--- Provided entries Enclosed Below ---

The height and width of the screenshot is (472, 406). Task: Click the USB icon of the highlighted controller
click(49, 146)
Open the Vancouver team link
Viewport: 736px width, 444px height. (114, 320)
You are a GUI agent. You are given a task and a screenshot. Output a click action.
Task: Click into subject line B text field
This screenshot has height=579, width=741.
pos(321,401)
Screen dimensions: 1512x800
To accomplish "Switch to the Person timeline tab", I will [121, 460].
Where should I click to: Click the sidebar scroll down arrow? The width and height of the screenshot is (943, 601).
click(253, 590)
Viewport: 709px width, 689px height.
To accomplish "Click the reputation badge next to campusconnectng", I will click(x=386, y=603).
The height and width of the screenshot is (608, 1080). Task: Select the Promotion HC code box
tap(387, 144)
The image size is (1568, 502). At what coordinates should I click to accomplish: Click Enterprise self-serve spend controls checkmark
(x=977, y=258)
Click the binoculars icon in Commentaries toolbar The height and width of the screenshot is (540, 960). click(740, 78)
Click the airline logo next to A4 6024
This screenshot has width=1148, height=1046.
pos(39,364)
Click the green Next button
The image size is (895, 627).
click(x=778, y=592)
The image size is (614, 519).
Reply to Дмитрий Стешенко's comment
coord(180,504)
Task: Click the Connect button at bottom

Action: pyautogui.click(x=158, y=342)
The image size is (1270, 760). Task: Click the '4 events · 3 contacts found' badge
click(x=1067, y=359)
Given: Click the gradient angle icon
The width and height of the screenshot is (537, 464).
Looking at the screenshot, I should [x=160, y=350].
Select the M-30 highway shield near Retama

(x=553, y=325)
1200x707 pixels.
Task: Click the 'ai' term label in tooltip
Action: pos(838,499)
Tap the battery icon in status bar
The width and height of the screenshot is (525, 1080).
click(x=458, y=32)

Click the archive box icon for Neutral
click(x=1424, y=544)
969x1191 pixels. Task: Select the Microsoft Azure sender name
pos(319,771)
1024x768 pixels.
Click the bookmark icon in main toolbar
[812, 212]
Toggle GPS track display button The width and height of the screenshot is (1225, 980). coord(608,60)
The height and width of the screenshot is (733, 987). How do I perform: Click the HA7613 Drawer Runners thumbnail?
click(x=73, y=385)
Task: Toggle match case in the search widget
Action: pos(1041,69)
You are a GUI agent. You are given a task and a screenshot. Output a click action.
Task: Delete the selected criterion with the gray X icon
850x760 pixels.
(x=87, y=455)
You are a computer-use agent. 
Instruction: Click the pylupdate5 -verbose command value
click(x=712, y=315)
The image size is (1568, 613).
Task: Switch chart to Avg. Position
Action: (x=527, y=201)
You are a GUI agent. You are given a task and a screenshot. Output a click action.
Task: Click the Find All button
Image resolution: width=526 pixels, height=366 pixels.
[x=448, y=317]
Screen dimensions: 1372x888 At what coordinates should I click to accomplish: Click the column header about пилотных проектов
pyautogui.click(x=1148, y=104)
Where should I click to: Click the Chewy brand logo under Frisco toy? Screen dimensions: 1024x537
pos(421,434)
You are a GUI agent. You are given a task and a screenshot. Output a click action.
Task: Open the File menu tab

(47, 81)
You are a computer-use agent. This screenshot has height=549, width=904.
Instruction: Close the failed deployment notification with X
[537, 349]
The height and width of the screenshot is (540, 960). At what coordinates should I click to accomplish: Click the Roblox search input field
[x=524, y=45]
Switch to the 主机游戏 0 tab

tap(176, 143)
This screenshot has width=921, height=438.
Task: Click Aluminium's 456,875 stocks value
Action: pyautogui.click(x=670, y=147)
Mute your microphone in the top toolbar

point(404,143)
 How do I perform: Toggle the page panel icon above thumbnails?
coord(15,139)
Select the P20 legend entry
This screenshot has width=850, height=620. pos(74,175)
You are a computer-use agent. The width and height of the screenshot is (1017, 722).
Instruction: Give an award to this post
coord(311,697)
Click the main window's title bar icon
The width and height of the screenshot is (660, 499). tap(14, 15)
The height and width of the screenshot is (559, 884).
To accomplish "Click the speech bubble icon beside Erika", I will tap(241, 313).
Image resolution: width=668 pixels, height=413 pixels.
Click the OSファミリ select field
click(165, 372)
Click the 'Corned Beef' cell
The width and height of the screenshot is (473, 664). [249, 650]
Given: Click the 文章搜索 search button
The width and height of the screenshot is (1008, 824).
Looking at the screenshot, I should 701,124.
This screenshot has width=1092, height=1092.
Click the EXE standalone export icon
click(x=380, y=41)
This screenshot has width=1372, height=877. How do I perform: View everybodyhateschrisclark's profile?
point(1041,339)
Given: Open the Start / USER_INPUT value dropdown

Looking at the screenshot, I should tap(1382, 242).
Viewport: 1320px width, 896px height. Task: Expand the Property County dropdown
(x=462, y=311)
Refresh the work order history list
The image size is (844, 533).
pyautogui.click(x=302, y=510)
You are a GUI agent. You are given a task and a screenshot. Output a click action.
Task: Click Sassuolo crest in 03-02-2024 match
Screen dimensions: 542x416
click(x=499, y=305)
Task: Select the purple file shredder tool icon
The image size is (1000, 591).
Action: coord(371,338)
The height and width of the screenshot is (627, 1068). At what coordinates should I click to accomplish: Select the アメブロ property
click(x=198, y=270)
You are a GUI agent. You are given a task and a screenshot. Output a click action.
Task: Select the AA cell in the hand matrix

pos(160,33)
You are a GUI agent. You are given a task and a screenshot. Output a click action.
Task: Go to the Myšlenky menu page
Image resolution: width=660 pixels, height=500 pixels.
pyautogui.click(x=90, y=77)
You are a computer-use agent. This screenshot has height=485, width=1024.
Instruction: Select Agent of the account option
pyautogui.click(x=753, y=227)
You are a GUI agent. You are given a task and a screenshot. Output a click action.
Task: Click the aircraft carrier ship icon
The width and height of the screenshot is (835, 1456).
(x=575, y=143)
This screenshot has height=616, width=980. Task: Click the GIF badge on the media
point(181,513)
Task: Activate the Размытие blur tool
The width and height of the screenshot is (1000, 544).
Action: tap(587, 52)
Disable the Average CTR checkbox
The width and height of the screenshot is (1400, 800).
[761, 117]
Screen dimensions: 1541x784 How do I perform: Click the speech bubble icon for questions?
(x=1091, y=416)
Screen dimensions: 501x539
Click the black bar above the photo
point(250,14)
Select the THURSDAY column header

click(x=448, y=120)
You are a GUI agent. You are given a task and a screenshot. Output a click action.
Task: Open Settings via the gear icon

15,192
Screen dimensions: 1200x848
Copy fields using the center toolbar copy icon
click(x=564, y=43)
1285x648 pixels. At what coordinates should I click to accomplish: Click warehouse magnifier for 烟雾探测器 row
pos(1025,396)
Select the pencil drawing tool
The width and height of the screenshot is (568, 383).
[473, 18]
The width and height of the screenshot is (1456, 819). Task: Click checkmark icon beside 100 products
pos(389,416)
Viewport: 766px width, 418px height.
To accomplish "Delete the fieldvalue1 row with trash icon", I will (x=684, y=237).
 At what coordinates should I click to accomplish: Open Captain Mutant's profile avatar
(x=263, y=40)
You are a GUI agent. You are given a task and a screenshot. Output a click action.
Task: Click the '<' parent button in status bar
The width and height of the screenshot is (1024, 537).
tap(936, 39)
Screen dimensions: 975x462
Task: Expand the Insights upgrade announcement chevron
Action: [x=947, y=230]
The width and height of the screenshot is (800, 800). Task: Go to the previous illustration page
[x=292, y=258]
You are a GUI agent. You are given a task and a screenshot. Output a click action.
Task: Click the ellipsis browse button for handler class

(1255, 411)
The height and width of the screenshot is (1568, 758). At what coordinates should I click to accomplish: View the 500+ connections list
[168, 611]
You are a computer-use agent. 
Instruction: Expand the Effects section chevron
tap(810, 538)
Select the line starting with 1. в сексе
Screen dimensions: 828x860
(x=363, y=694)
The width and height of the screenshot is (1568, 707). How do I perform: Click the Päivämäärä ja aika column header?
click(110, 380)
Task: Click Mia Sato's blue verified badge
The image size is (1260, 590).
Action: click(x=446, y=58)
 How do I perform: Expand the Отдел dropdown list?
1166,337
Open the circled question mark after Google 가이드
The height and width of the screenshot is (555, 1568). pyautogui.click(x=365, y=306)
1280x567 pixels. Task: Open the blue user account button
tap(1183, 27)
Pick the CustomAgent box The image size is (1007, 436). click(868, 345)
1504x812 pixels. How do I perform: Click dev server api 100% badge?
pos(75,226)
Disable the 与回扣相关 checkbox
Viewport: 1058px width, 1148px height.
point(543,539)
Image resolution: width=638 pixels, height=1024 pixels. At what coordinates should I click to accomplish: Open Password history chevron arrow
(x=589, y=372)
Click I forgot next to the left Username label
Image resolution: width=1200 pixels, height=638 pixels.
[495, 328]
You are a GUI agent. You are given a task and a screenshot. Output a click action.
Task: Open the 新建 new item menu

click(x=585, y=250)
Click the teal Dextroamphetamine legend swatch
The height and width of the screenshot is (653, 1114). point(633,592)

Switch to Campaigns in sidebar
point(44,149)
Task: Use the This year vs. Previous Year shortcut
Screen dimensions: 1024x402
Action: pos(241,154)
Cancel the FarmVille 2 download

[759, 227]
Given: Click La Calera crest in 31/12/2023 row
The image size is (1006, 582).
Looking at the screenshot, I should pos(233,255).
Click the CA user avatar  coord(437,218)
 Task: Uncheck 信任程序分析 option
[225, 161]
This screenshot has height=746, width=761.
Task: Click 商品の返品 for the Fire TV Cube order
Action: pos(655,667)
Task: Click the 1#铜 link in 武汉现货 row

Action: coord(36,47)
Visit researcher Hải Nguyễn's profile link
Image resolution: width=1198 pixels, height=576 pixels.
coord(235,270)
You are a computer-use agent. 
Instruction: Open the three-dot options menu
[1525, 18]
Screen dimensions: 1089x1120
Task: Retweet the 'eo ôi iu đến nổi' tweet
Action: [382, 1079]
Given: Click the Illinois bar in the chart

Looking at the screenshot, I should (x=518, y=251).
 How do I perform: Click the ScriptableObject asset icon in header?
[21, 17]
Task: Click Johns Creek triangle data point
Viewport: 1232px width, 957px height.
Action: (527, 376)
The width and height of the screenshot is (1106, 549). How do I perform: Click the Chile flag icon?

--- End of Enclosed Provided entries ---

▶ **Aim of the task**
Note down each line above where the word "crest" occurs.

▶ **Answer box**
Task: Click Sassuolo crest in 03-02-2024 match
Given: Click La Calera crest in 31/12/2023 row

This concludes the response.